Great article this week by Debra Jopson in the SMH“Sydney’s $1b rubbish bin”.
The article stated that the $603 million worth of fresh produce that householders in Sydney throw out every year is close to the $660 million combined income of all the farms in the metropolitan basin. And that’s without the leftovers.

So Sydneysiders with big recipe collections, backyard pizza ovens, and kitchens full of tagines and bamboo steamers may be too busy to cook the fresh food we’ve bought from our local farmers market.

There’s so many cheap cafes in Sydney that it’s easier to grab something from them then go home, face up to the empty wok and start chopping.

And a lot of us are racing around town so much that we’re not home often anyway. When dinner time comes and that great place we’ve read about in “Good Living” is close by, in we race.

However, much of the fresh food Sydneysiders throw away travels a long way to Sydney, from places where it may not be available to the people who live there.

My friends in North Queensland tell me that it can be a battle for them to find much food to buy at all from the supermarket, and that’s almost the only place they can shop.

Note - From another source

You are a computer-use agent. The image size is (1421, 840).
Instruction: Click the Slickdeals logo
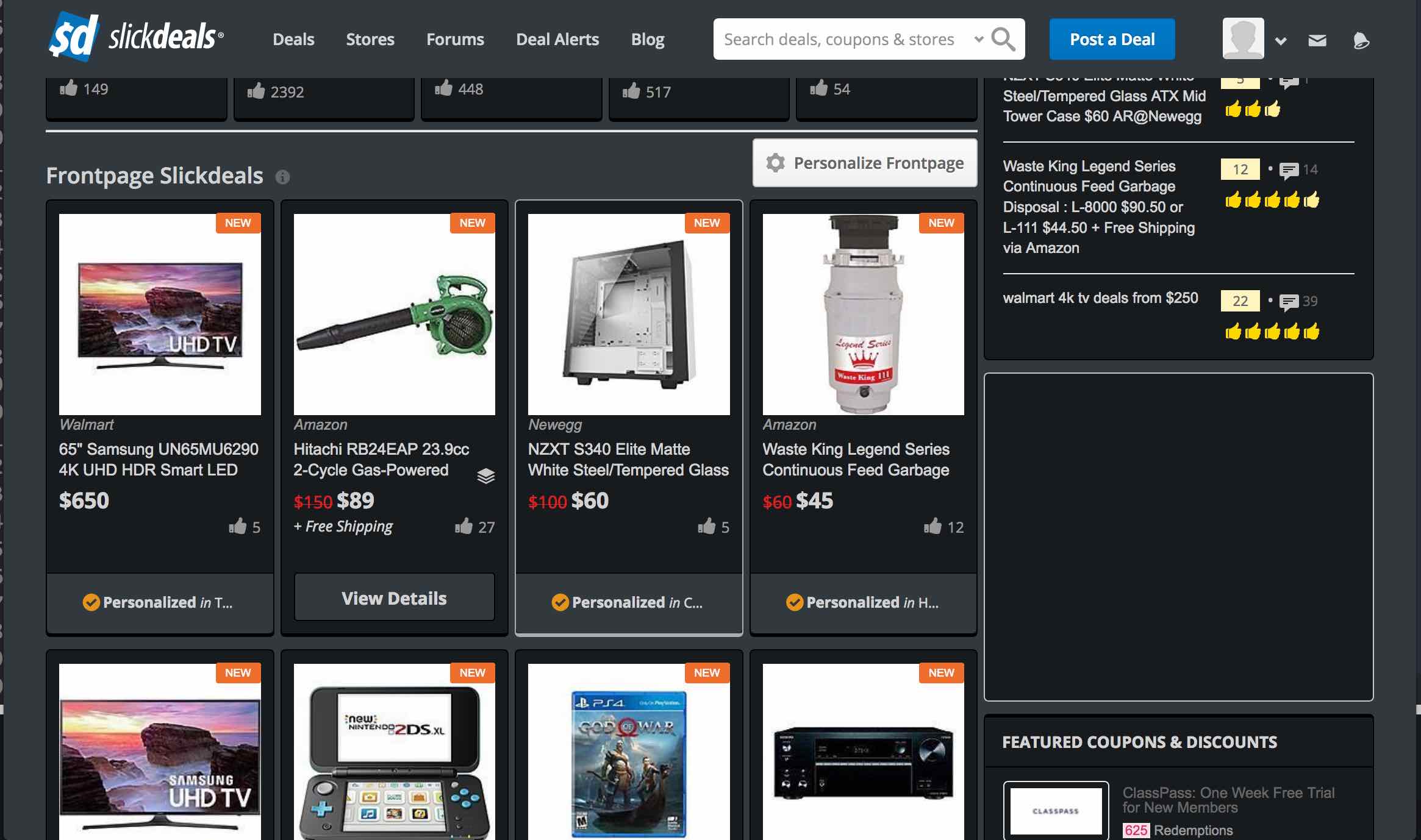134,37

A lot of the vegetables and fruit grown there are bought by Woolworths and Coles and sold down south. While Sydneysiders are complaining about how expensive bananas are, they may not be able to buy bananas at all.

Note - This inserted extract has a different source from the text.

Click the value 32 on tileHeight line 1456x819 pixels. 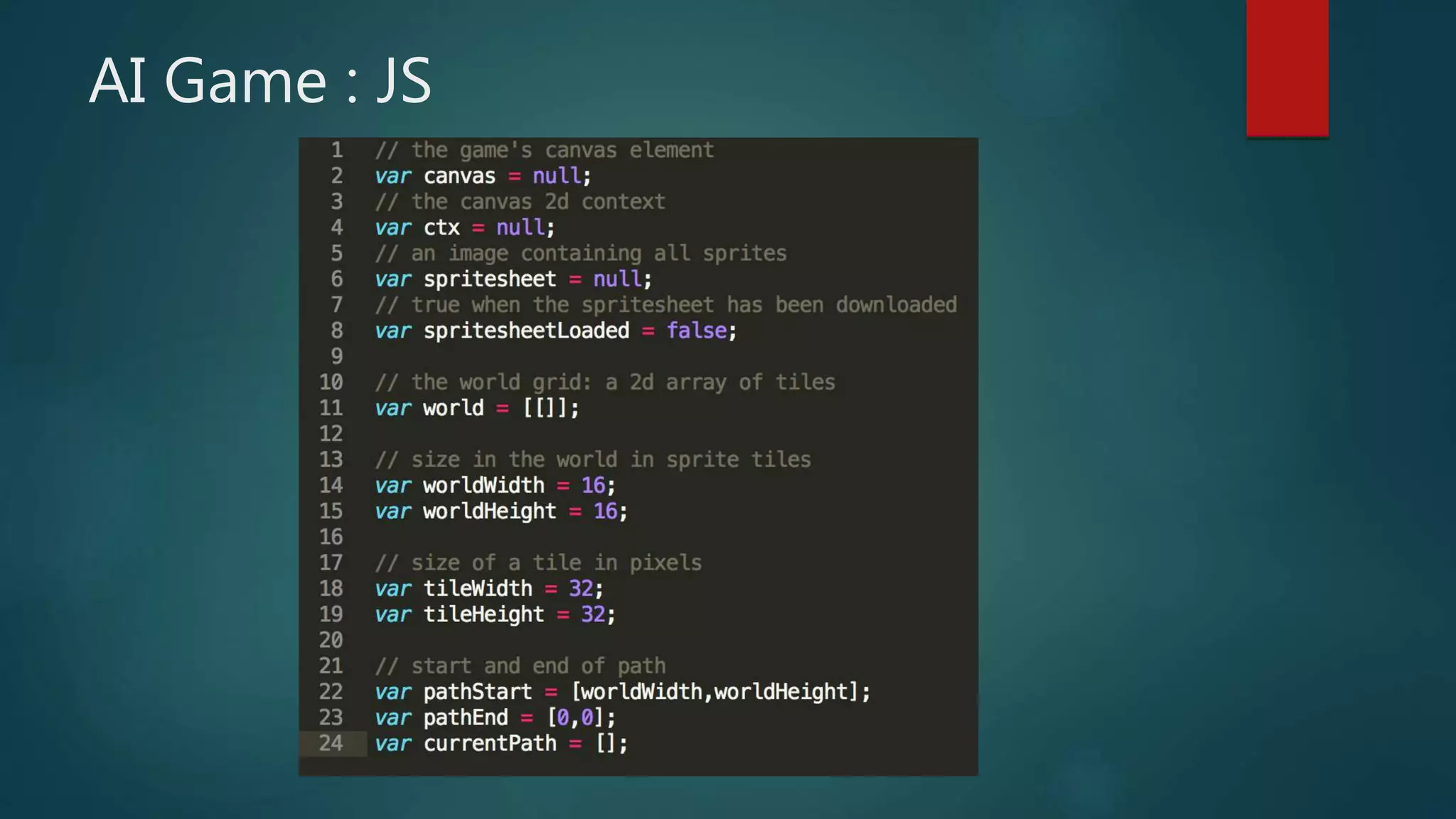click(593, 614)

But do we really need to bring fruit and vegetables in from north Queensland and other places?

Wouldn’t it make more sense to increase the amount of land available for market gardens outside Sydney, buy the food they produce and leave the North Queensland people some bananas to eat?

Particularly given that we throw so much of their food away.

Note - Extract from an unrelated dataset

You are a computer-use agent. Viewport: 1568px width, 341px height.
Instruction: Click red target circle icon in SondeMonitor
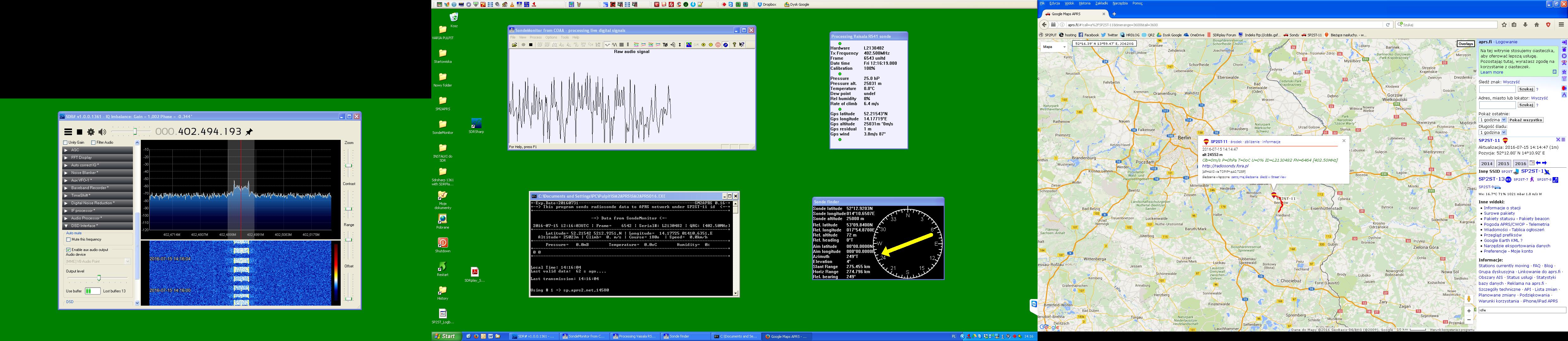(718, 45)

October 10, 2009 at 11:41 pm Leave a comment

Getting used to latte time

When you’re meeting someone for coffee, what do you think about beforehand? Maybe what you’ll talk about while you catch up? Maybe the business you’ll be doing with them? The weather so you know what to wear? Maybe you’ve never met them so you’re wondering how you’ll know them?

But to plan when to arrive at the cafe, if you’re a Brisbane person meeting a Sydney person, there’s something else to consider.

In this case, don’t hurry. Brisbane people have a tendency to think that if they’re meeting someone at 5pm, they need to be there at 5pm.

A Sydney person, on the other hand, will happily turn up at 5.15pm or 5.30pm or so, strolling along to the meeting relaxed and at ease. They will feel perfectly ok and would be terribly taken aback if anyone suggested they’d arrived late. Late, them? Where did you get that idea?

If they arrive at 5.45pm or later, they might laughingly tell you all about the contretemps that delayed them. It will usually be a complicated story that stresses how complex and busy their life is, how much in demand they are and how difficult it is for them to fit in everything that’s asked of them, so you must realise they’ve really done well to turn up at all!

They will be gently amused to hear that the person they’re meeting had arrived at 5pm. Or even worse, 4.50pm, to make sure they weren’t late. Noone, but noone, actually arrives on time in Sydney.

Unless they’re a Brisbane person. So if you see someone standing outside a cafe in Glebe Point Road for 30 or 45 minutes looking at their watch and up the street, it’s just possible they’re a pawpaw waiting for a latte, and they are taking a while to learn the local ways.